Appendix B. Using Spring for Apache Hadoop with EC2/Apache Whirr

As mentioned above, those interested in using on-demand Hadoop clusters can use Amazon Elastic Map Reduce (or Amazon EMR) service. An alternative to that, for those that want maximum control over the cluster, is to use Amazon Elastic Compute Cloud or EC2. EC2 is in fact the service on top of which Amazon EMR runs and that is, a resizable, configurable compute capacity in the cloud.

[Important]Important
This chapter assumes the user is familiar with Amazon EC2 and the cost associated with it and its related services - we strongly recommend getting familiar with the official EC2 documentation.

Just like Amazon EMR, using EC2 means the Hadoop cluster (or whatever service you run on it) runs in the cloud and thus 'development' access to it, is different then when running the service in local network. There are various tips and tools out there that can handle the initial provisioning and configure the access to the cluster. Such a solution is Apache Whirr which is a set of libraries for running cloud services.

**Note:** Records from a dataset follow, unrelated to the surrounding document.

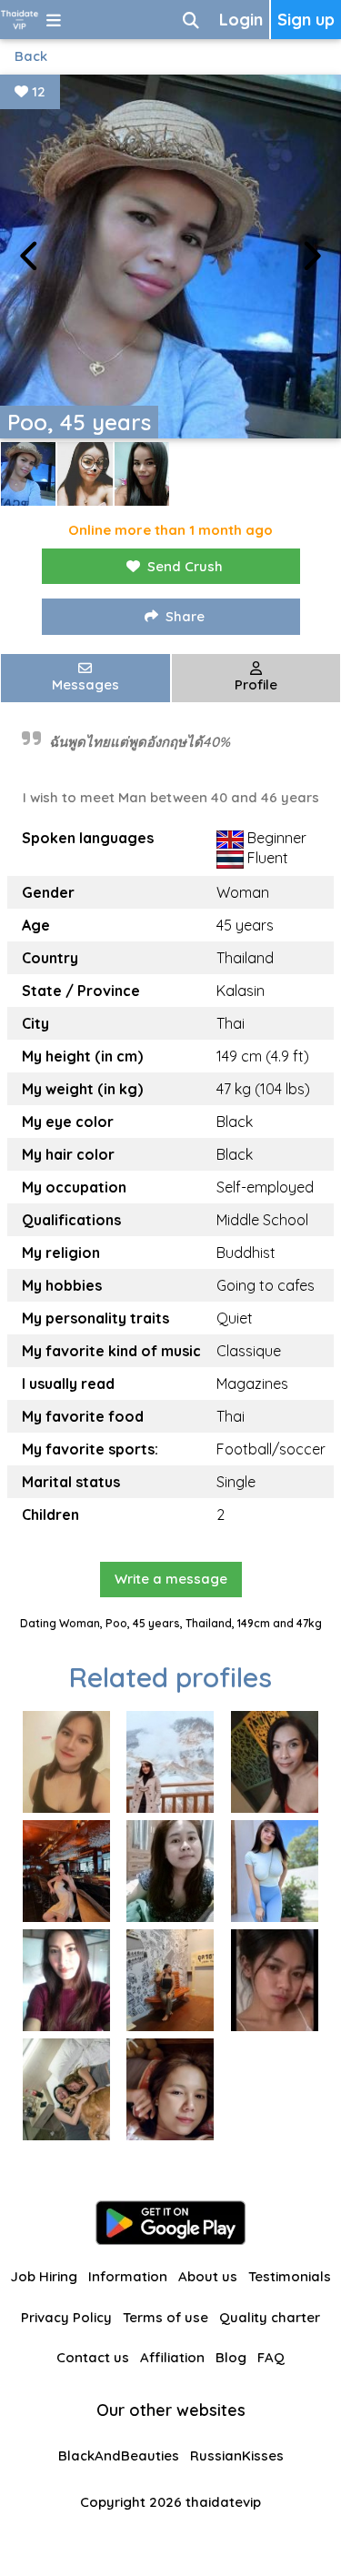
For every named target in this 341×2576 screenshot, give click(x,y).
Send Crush (185, 566)
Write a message (171, 1578)
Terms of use (165, 2317)
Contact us (92, 2357)
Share (185, 616)
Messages (85, 684)
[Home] (19, 19)
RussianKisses (237, 2455)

Though it provides a Java API as well, one can easily configure, start and stop services from the command-line.

B.1 Setting up the Hadoop cluster on EC2 with Apache Whirr

The Whirr documentation provides more detail on how to interact with the various cloud providers out-there through Whirr. In case of EC2, one needs Java 6 (which is required by Apache Hadoop), an account on EC2 and an SSH client (available out of the box on *nix platforms and freely downloadable (such as PuTTY) on Windows). Since Whirr does most of the heavy lifting, one needs to tell Whirr what Cloud provider and account is used, either by setting some environment properties or through the ~/.whirr/credentials file:

whirr.provider=aws-ec2
whirr.identity=your-aws-key
whirr.credential=your-aws-secret

Now instruct Whirr to configure a Hadoop cluster on EC2 - just add the following properties to a configuration file (say hadoop.properties):

whirr.cluster-name=myhadoopcluster 
whirr.instance-templates=1 hadoop-jobtracker+hadoop-namenode,1 hadoop-datanode+hadoop-tasktracker 
whirr.provider=aws-ec2
whirr.private-key-file=${sys:user.home}/.ssh/id_rsa
whirr.public-key-file=${sys:user.home}/.ssh/id_rsa.pub

The configuration above assumes the SSH keys for your user have been already generated. Now start your Hadoop cluster:

bin/whirr launch-cluster --config hadoop.properties

As with Amazon EMR, one cannot correct to the Hadoop cluster from outside - however Whirr provides out of the box the feature to create an SSH tunnel to create a SOCKS proxy (on port 6666). When a cluster is created, Whirr creates a script to launch the cluster which may be found in ~/.whirr/cluster-name. Run it as a follows (in a new terminal window):

~/.whirr/myhadoopcluster/hadoop-proxy.sh

At this point, one can just the SOCKS proxy configuration from the Amazon EMR section to configure the Hadoop client.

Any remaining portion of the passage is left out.